John Cage tells the story somewhere of going to a concert of music composed by a friend of his. The composer had also written the programme notes for the music in which he said, among other things, that he hoped his music might go some way to diminishing the suffering in the world. After the concert his friend asked him what he thought of the event and Cage answered, "I loved the music but I hated the programme notes." "But don't you think there's too much suffering in the world?" the friend asked, obviously put out. "No," Cage replied, "I think there's just the right amount."An odd book came through the used book shop where I work one day a week: Hating Perfection by John F. Williams. It caught my eye for reasons I will explain, and I tried to do some quick online research about the author. The searches pulled up nothing except references to the book itself, mainly a couple of online discussions among bemused philosophers puzzling over a package which they recently received. Apparently every member of the APA, or every college philosophy department, or something (read here and here to read about this) has recently been sent not one but two copies of the book enclosed in a nifty red box. (My copy proclaims "revised edition" on the cover, and this seems to be the second time publicity has been attempted for Hating Perfection; there is one online review I found from 2010.) The copy in my book store did not come with a red box, but it is a decently-produced volume, published by Prometheus Books, signature-bound, on good paper, and with some glossy illustrations of... well, I'll get to that in a minute. For the next few months, at least, many, many of these copies will be moving through the used book stores that cling like barnacles to the hulls of higher education.
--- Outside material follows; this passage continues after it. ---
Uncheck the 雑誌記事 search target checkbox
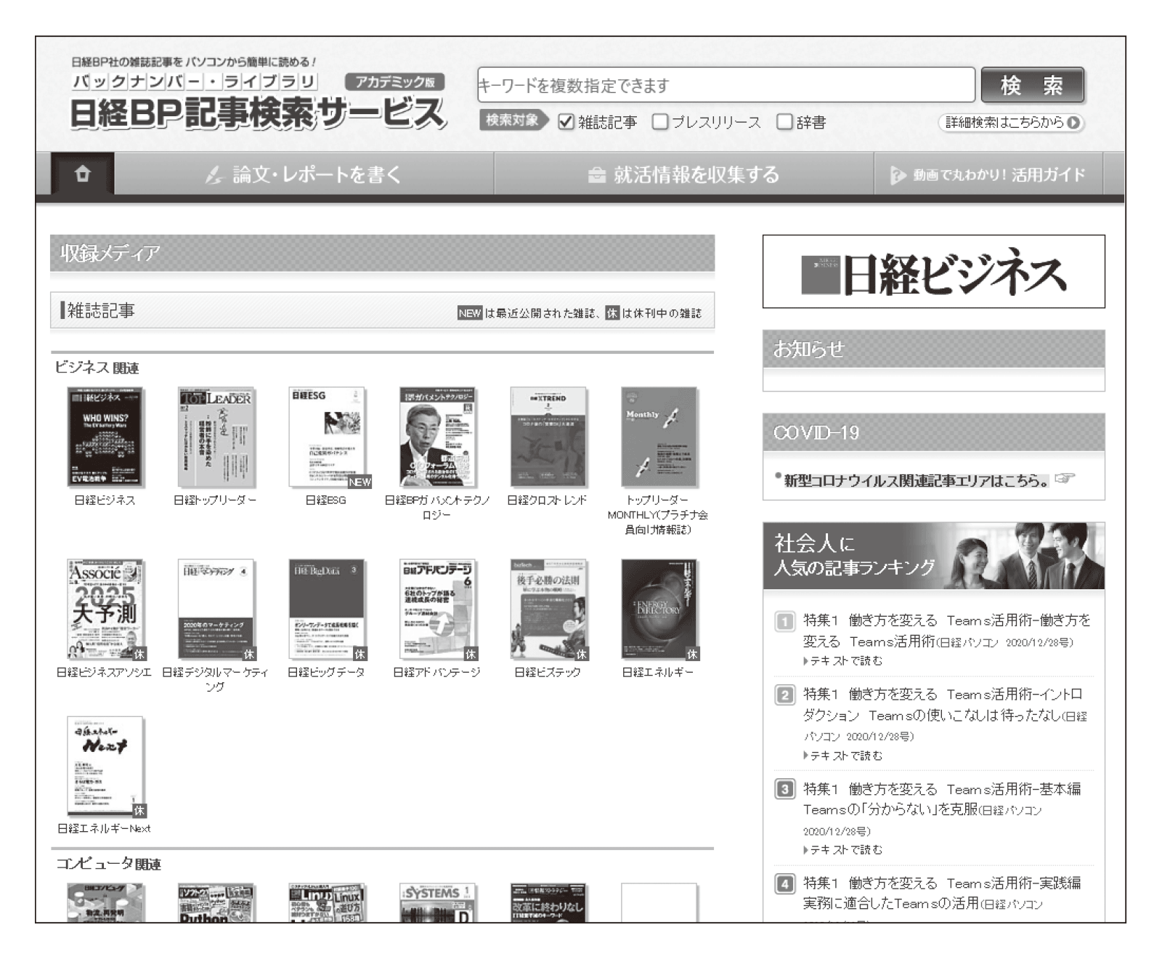The height and width of the screenshot is (959, 1162). [566, 122]
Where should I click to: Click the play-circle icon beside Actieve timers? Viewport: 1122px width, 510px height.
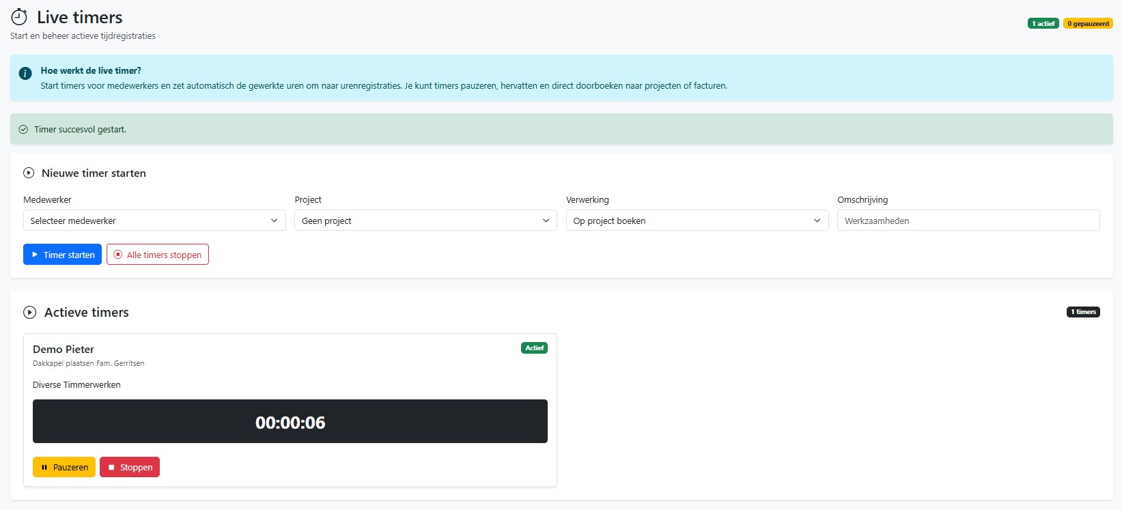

--Adam Phillips, Darwin's Worms
The optimist proclaims that we live in the best of all possible worlds; and the pessimist fears this is true.
--James Branch Cabell, The Silver Stallion
The claims of the book, made in a series of arguments interspersed with narrative, are: that one can coherently formulate criteria for comparing possible worlds; and that by these criteria, one world stands out as the best: ours. Yes, Hating Perfection resurrects the Leibnizian argument (well, the claim, anyway, if not the structure of the argument) that everyone knows from Voltaire's take-down. Although God does makes a cameo appearance in one story, and Williams does describe a God of sorts in his last chapter, his project is not, like Leibniz's, a theodicy; it's a cosmodicy, and (as it acknowledges) not an altogether encouraging one. I'm going to try to present its rough outline, mainly gleaned from what Williams calls the "key" chapter, because I find the book both interesting (though far from definitive) and heartening -- heartening, that is, that in this allegedly post-metaphysical age someone can with absolute earnestness make a serious case for such an unfashionable cause. Williams goes after these questions with the naivete of someone who thinks he really could find the answer. In this respect, if not in too many others, it's like reading metaphysics in the grand old style. This alone is worth experiencing. That someone -- albeit an obvious outsider -- can go at it again, with such seriousness, and an undeniable measure of care and skill, may not demonstrate that this is the best of all possible worlds, but it is certainly grounds for some measured optimism.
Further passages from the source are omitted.